フーシ派による封鎖宣言は、第二のチョークポイントへの脅威を現実のものとしました。バブ・エル・マンデブ海峡とホルムズ海峡が同時に脅威にさらされる事態は前例がなく、サウジアラビアの同海峡経由の原油積載量はわずか2週間で36%も急減しました。専門家は、バブ・エル・マンデブ海峡が完全に閉鎖された場合、世界の原油供給の約7%が失われると試算しています。
二つの海峡の同時危機は、世界の石油供給の大規模な混乱を引き起こしています。ホルムズ海峡単独でも世界の石油輸送の約20%を担っていたことを考慮すると、両方の危機が重なることで、世界の石油供給の約4分の1(25%前後)が脅威にさらされていることになります。
世界銀行はホルムズ海峡の混乱を「史上最大の石油市場ショック」と表現し、2026年3月には世界の石油供給が1日あたり1010万バレルも急減したと報告しています。
この一連の緊張を受けて、ブレント原油は2026年7月23日に1バレル100ドルを突破しました。これは同年5月以来の高値です。フーシ派によるサウジタンカー2隻へのドローン・ミサイル攻撃が直接の引き金となりました。ニューヨーク・タイムズ紙によれば、イランが米国の停戦提案を拒否したことを受け、7月24日時点でも原油価格は100ドル近辺で高止まりしています。

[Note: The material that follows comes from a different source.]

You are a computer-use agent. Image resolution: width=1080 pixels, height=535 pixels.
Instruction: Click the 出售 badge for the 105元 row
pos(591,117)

複数の専門家は、もし混乱が長期化すればブレント原油は1バレル120ドルを超える可能性があると警告しています。
サウジアラビアはホルムズ海峡の閉鎖を受けて、従来のペルシャ湾経由の輸出に代わり、紅海に面したヤンブー港からの輸出に切り替えていました。同港からスエズ運河経由で欧州へ、あるいはバブ・エル・マンデブ海峡経由でアジアへ向かうルートは、サウジにとって「最後の生命線」とも言えるものでした。
しかし、フーシ派の封鎖宣言により、この代替ルートも直接的な脅威にさらされています。バブ・エル・マンデブ海峡が封鎖され、ホルムズ海峡も事実上閉鎖されたことで、サウジの輸出は長距離の喜望峰回りか、ほぼ完全な輸出停止という厳しい選択を迫られています。
複数の報道機関が引用する専門家の分析によれば、有意義な和平交渉への転換がなければ、石油価格はさらに上昇を続けると予想されています。イランは7月下旬に米国の停戦提案を拒否し、米国もイランに対する海上封鎖を再実施するなど、両国の敵対関係はさらに激化しています。
この「二重のチョークポイント危機」は、世界経済とエネルギー安全保障にとって前例のない試練となっています。
本記事は、Kpler、ロイター通信、ブルームバーグ、ニューヨーク・タイムズ、ブルッキングス研究所、世界銀行などの信頼できる情報源に基づき、事実確認を行った上で作成されています。